Sorry you are having issues with your CNAME records not going to the appropriate subdomain.

So your CNAME subdomain records are all currently pointed at the root zone for the traffic correct? So test.example.com is CNAMED to example.com correct? At this point your setup should recognize the request being issued over to the origin. However, you state that when the CNAME records are proxied they do not hit your origin at all? So you are not seeing any requests to the main zone example.com when the subdomain records are proxied? If you can proxy one of the subdomain and screenshot the developer tools network tab. We can see where the requests are going. Please make sure to redact any origin IP info that may be exposed if it is. Since it is proxied it should not be exposed in the network tools output.

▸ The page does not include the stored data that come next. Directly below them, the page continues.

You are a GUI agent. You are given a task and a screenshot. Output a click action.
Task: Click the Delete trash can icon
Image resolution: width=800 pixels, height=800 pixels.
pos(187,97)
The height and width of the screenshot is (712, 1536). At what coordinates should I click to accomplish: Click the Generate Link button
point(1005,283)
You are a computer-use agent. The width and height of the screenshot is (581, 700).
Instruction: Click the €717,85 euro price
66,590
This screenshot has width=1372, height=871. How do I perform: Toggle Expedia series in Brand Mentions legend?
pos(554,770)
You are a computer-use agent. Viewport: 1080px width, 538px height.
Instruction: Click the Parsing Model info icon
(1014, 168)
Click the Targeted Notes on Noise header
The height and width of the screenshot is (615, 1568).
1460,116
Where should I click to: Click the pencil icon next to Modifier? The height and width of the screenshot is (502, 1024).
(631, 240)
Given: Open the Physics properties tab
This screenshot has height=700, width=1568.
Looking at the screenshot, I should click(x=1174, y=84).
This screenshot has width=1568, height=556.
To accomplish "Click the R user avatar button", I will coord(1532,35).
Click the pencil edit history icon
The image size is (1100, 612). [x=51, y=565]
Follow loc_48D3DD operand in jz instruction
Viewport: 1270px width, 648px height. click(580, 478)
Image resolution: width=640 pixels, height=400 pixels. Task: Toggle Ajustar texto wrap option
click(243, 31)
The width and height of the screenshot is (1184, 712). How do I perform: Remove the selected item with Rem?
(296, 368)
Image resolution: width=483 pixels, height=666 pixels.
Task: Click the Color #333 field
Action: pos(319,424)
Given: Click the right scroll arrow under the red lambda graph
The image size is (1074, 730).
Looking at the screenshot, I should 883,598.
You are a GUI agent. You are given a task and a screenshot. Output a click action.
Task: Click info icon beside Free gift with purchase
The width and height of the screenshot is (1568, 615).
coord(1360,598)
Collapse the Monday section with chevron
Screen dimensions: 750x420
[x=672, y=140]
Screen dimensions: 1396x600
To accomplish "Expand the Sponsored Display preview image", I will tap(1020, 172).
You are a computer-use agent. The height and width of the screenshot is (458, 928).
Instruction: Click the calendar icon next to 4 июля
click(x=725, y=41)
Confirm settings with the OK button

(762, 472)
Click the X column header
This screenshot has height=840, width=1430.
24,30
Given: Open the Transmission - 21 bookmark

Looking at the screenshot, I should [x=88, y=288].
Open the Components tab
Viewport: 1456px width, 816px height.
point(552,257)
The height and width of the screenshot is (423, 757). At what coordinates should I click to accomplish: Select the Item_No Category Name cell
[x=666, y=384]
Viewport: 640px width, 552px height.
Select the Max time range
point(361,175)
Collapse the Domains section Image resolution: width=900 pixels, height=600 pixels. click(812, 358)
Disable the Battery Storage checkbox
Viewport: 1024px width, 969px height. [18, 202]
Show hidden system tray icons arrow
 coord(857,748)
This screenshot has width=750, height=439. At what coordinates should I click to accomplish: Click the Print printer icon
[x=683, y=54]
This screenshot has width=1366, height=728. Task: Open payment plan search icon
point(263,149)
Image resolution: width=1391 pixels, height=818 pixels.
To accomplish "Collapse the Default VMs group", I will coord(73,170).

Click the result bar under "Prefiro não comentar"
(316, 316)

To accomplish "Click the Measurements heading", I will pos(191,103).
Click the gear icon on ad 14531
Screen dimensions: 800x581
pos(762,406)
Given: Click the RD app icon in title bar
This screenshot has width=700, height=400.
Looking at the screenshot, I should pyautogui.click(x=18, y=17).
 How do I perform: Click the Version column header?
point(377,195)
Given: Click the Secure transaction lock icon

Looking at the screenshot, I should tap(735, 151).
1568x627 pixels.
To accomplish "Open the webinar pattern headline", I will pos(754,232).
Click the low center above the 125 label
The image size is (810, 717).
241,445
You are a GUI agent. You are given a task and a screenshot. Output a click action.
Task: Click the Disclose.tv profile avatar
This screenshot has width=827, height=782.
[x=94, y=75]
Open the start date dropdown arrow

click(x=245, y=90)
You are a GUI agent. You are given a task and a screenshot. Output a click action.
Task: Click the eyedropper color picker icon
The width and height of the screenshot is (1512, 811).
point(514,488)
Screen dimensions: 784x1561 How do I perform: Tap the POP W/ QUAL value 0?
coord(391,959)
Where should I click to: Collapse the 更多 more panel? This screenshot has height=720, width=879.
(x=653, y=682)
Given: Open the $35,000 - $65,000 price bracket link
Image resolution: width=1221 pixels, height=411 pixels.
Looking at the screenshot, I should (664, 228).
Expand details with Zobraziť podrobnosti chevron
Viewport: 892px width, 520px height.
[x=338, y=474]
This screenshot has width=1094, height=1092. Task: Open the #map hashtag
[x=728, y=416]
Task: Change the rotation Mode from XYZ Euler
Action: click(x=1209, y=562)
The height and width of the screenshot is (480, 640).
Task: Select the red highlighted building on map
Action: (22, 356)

That will help us see where the request is going to further assist.

This is guidance how to collect from the network tab. You do not need to export it just want to see if any redirects are occurring.

Hi eportillo,

thank you for your response!

CNAME subdomain records point to the root zone for the traffic: yes.

test.example.com:

  • an A recordexample.com” pointing to my public IPv4 (proxied)
  • a CNAME record “test” pointing to example.com (proxied)

test.example2.com (not working):

  • an A recordexample2.com” pointing to my public IPv4 (proxied)
  • a CNAME record “test” pointing to example2.com (proxied)

both CNAMEs are resolved in traefik to point to reverse proxies pointing further to a nginx server running in docker with the default configuration. When I visit test_example2.com I get redirected to example.com. My public IPv4 does not seem to be exposed in the har logs.

As i cannot upload the .har files, I attached a screenshot of the not working domain instead.

PS: the max 4 links, max 1 image, no har file restrictions make this really difficult.

Best,
Matthias

This topic was automatically closed 15 days after the last reply. New replies are no longer allowed.